= Aim =
Extract every line of the material below that contains the string "Where", copying each one unchanged.

Start of Items

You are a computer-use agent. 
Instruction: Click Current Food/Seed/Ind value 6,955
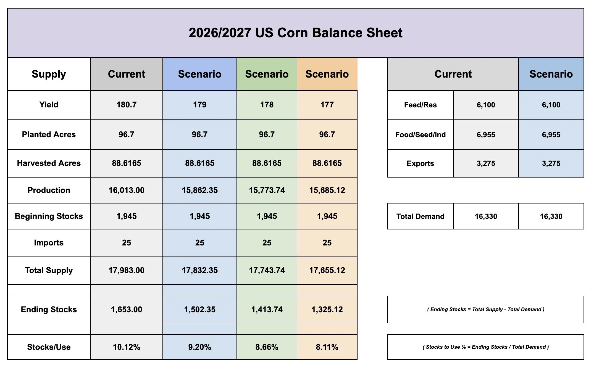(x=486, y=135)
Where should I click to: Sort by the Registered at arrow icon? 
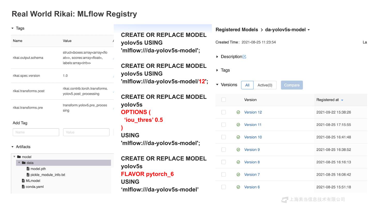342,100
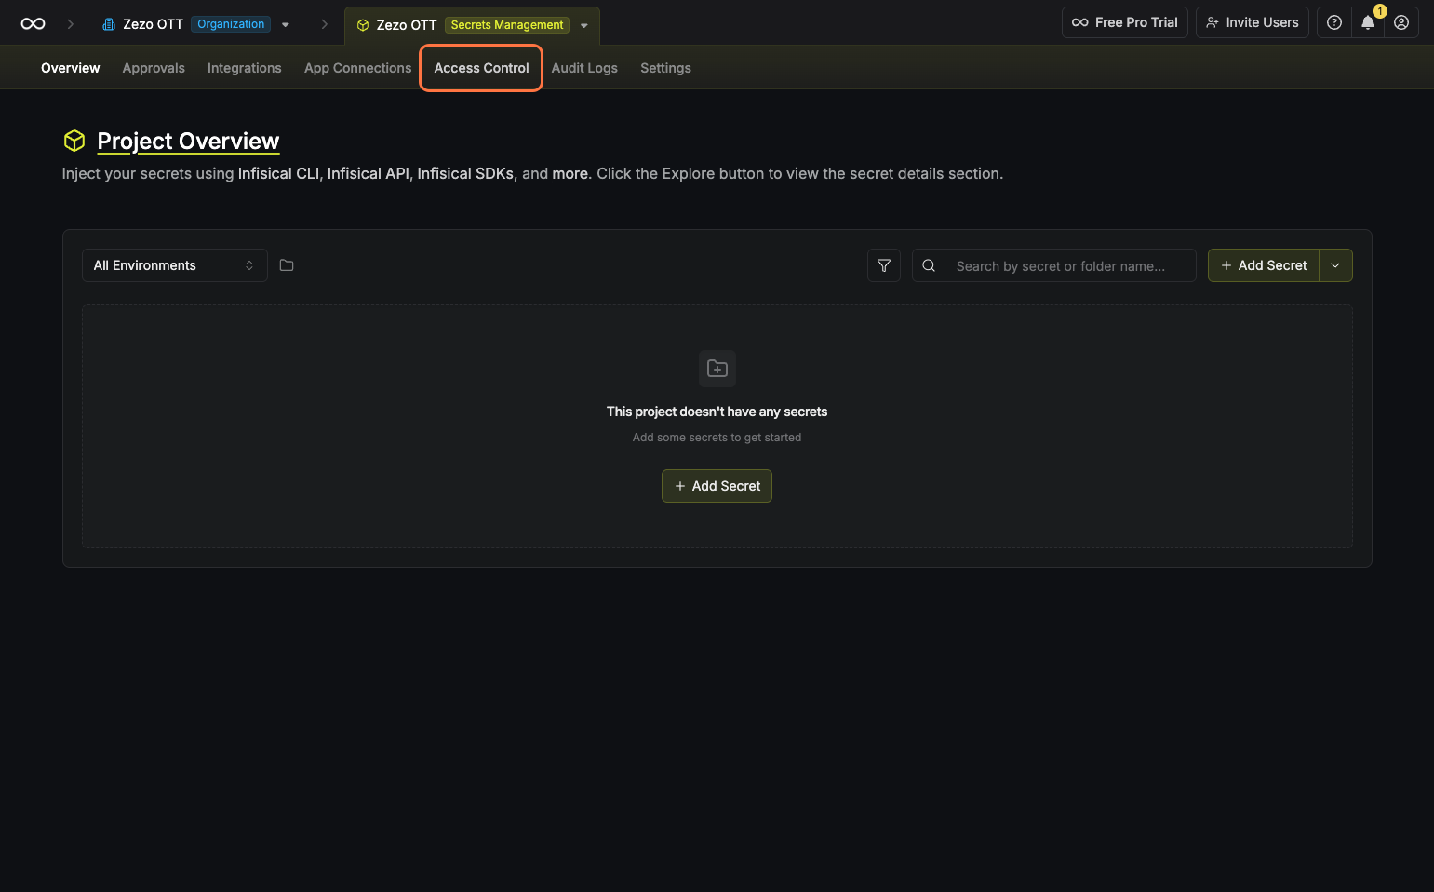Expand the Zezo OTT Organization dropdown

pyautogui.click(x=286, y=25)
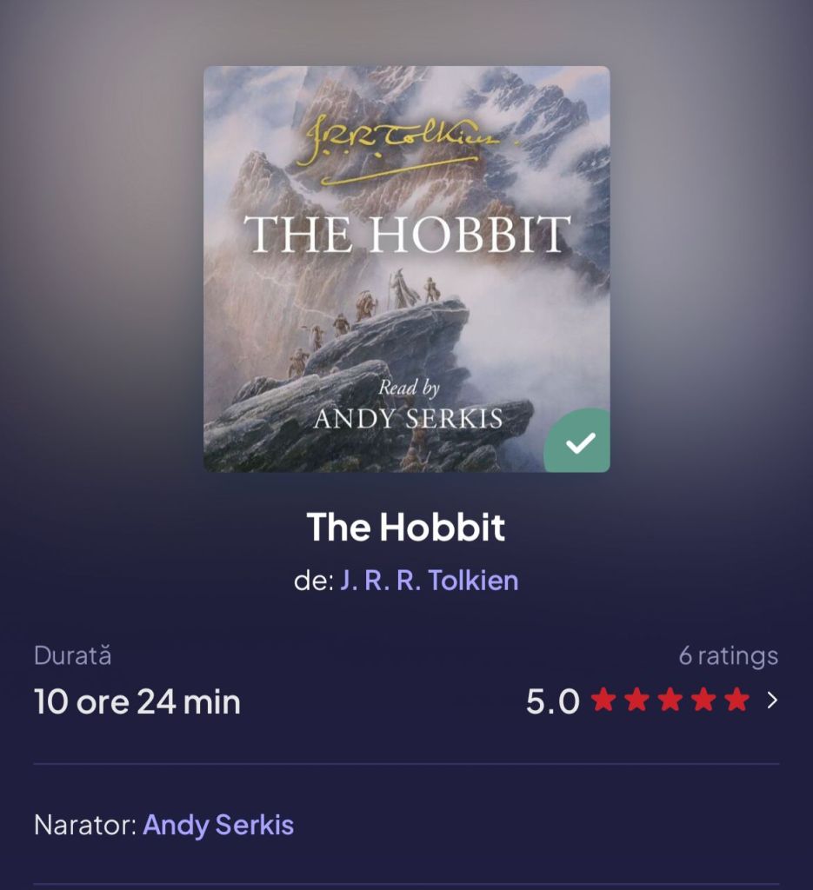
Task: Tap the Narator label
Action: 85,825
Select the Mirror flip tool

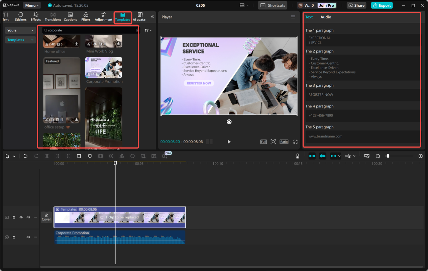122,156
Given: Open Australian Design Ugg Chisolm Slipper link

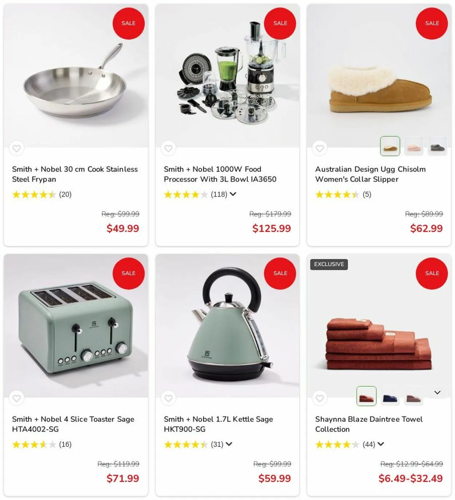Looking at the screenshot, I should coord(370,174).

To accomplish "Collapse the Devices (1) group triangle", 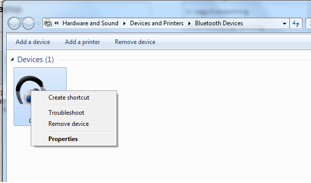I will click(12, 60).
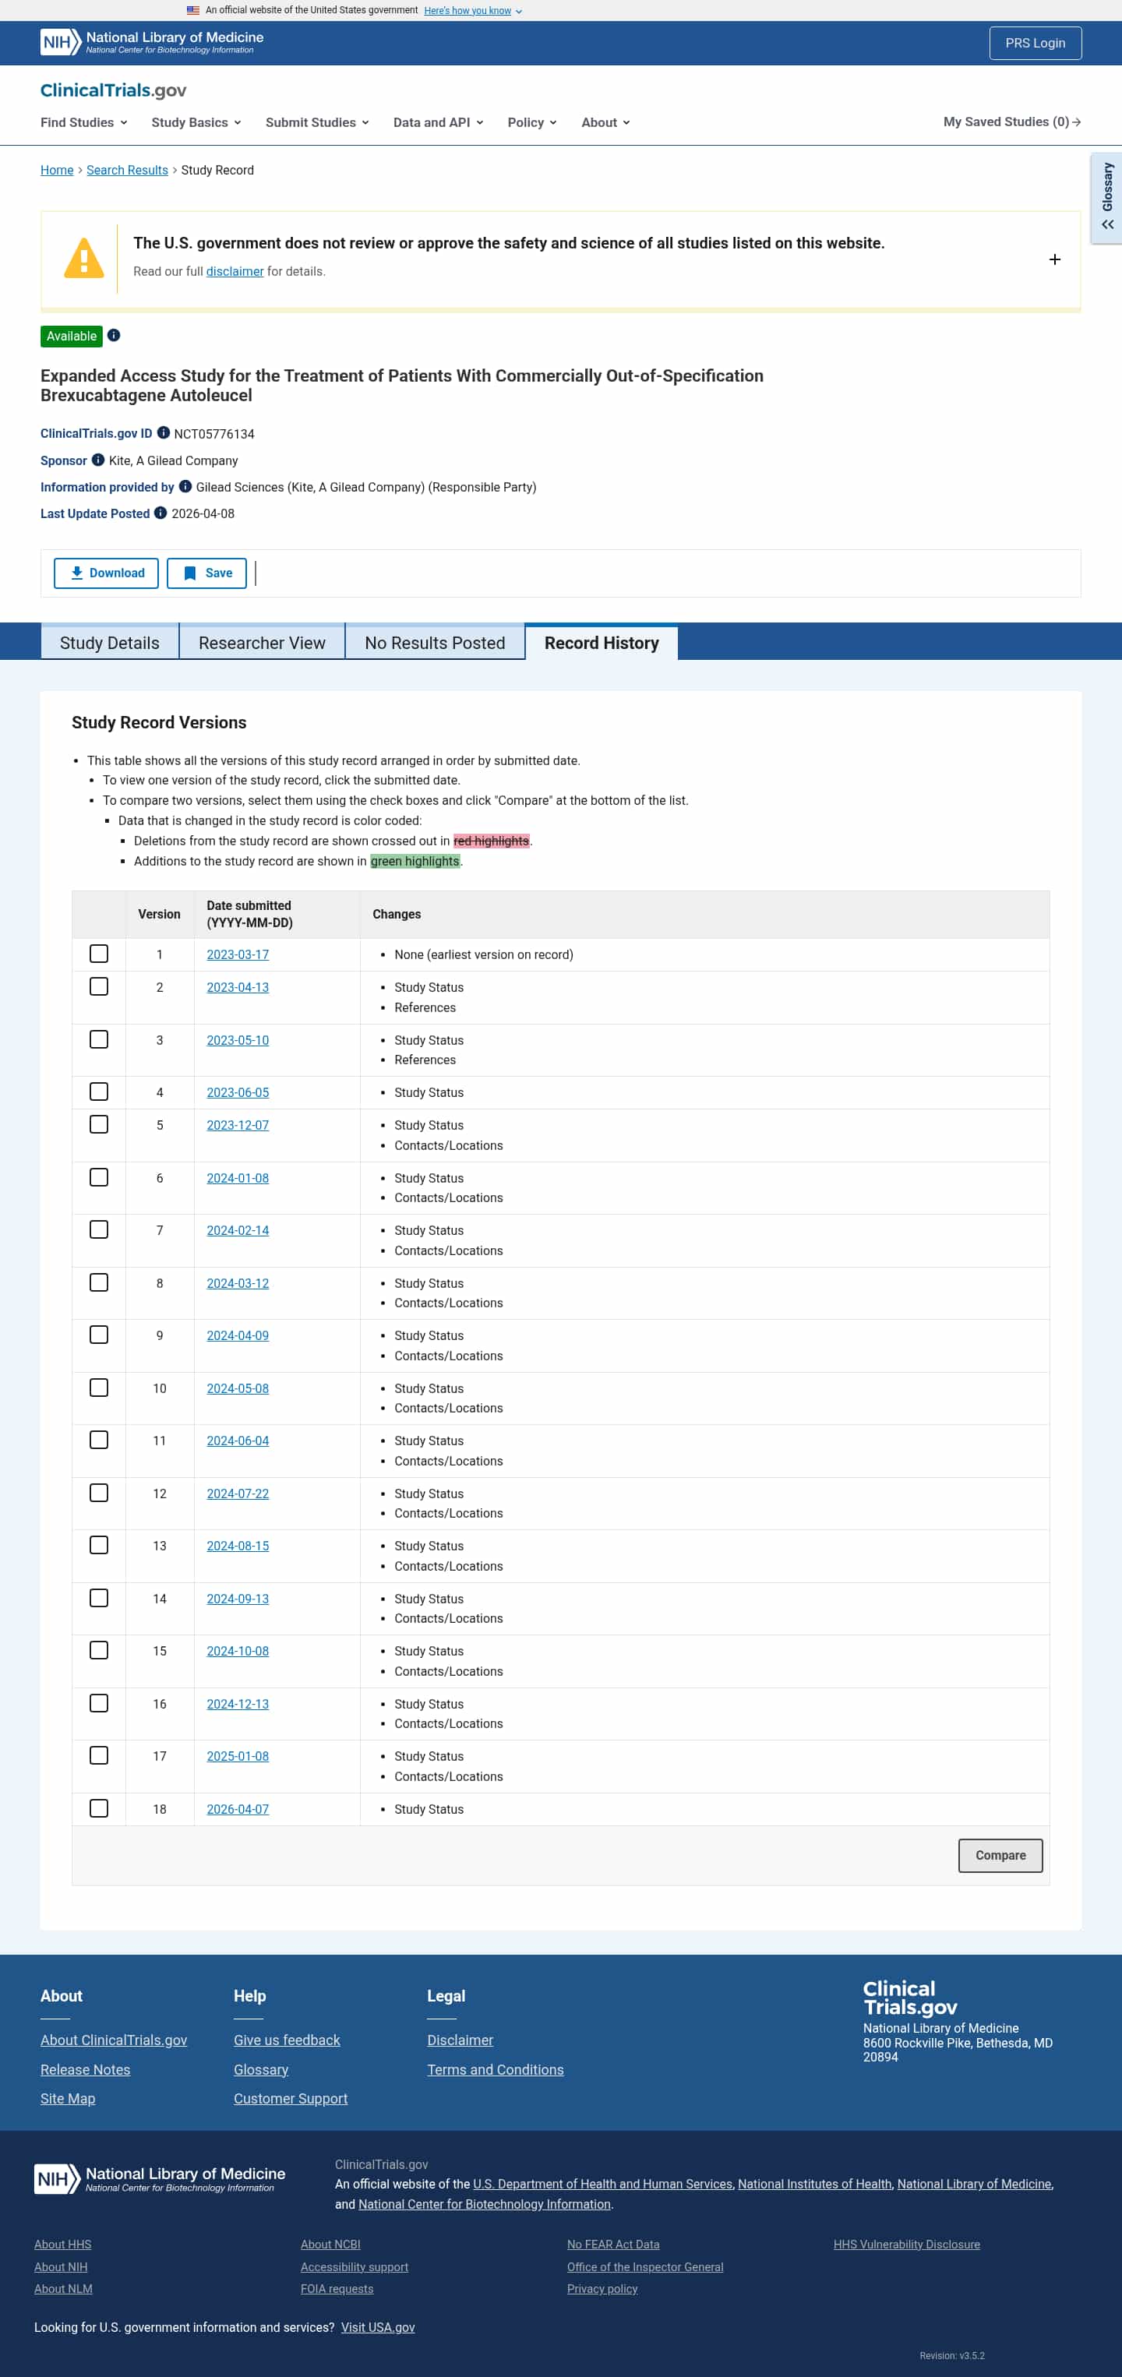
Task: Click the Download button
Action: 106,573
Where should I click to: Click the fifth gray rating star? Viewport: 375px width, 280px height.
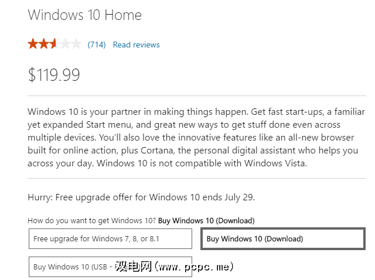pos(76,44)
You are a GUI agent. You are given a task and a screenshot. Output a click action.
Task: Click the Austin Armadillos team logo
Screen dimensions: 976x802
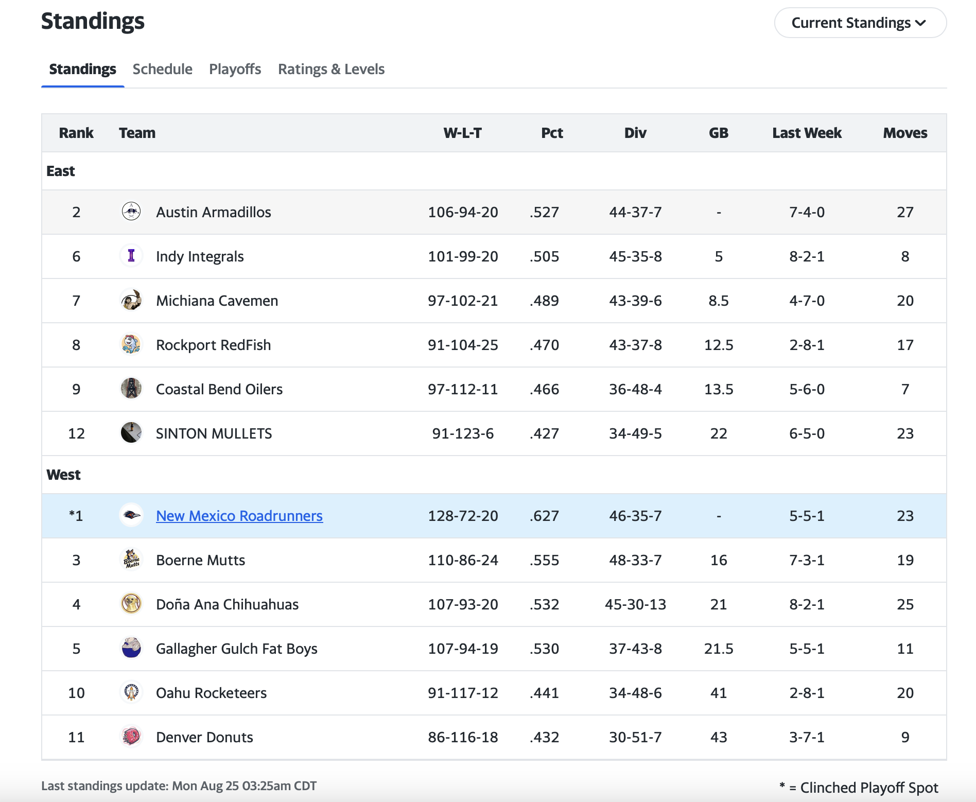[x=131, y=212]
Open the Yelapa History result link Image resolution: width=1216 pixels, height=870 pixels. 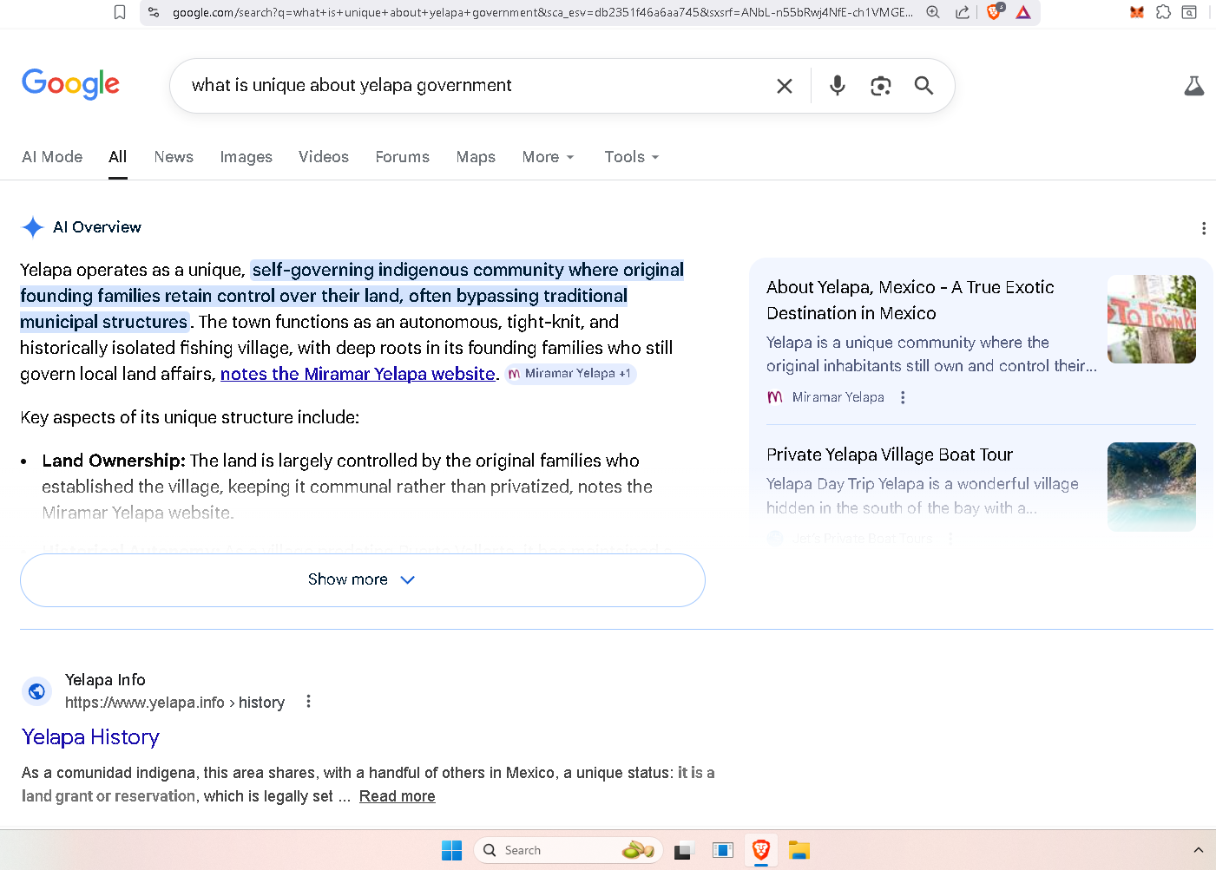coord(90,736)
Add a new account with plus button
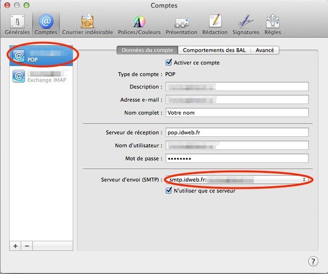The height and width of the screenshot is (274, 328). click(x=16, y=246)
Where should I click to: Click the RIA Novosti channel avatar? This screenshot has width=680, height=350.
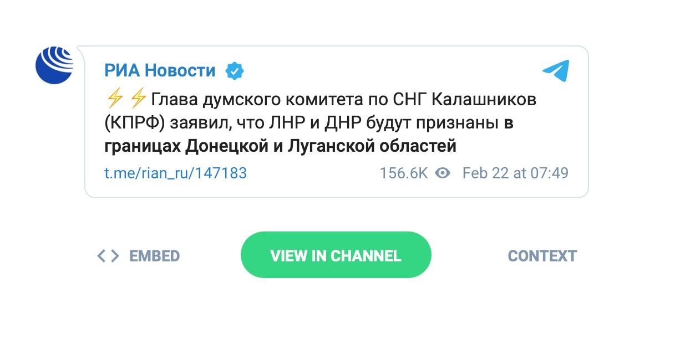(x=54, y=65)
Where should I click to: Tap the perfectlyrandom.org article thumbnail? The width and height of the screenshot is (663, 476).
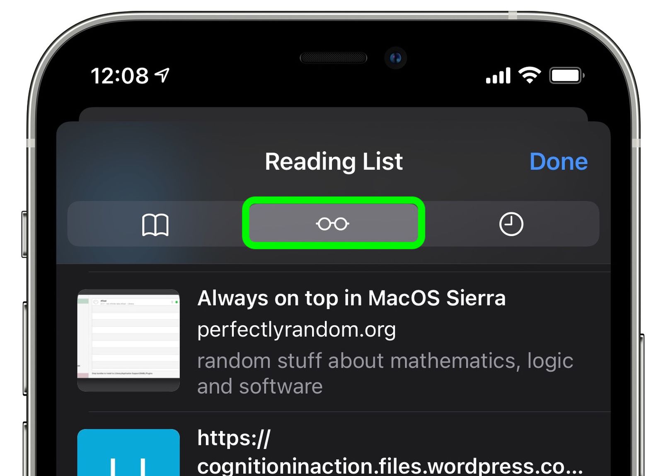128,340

End of Items

= Output for this task =
Where should I click to: Sort by the Registered at arrow icon? 
Where should I click to: Click the fifth gray rating star? Viewport: 375px width, 280px height.
Where should I click to: Click the RIA Novosti channel avatar? This screenshot has width=680, height=350.
Where should I click to: Tap the perfectlyrandom.org article thumbnail? The width and height of the screenshot is (663, 476).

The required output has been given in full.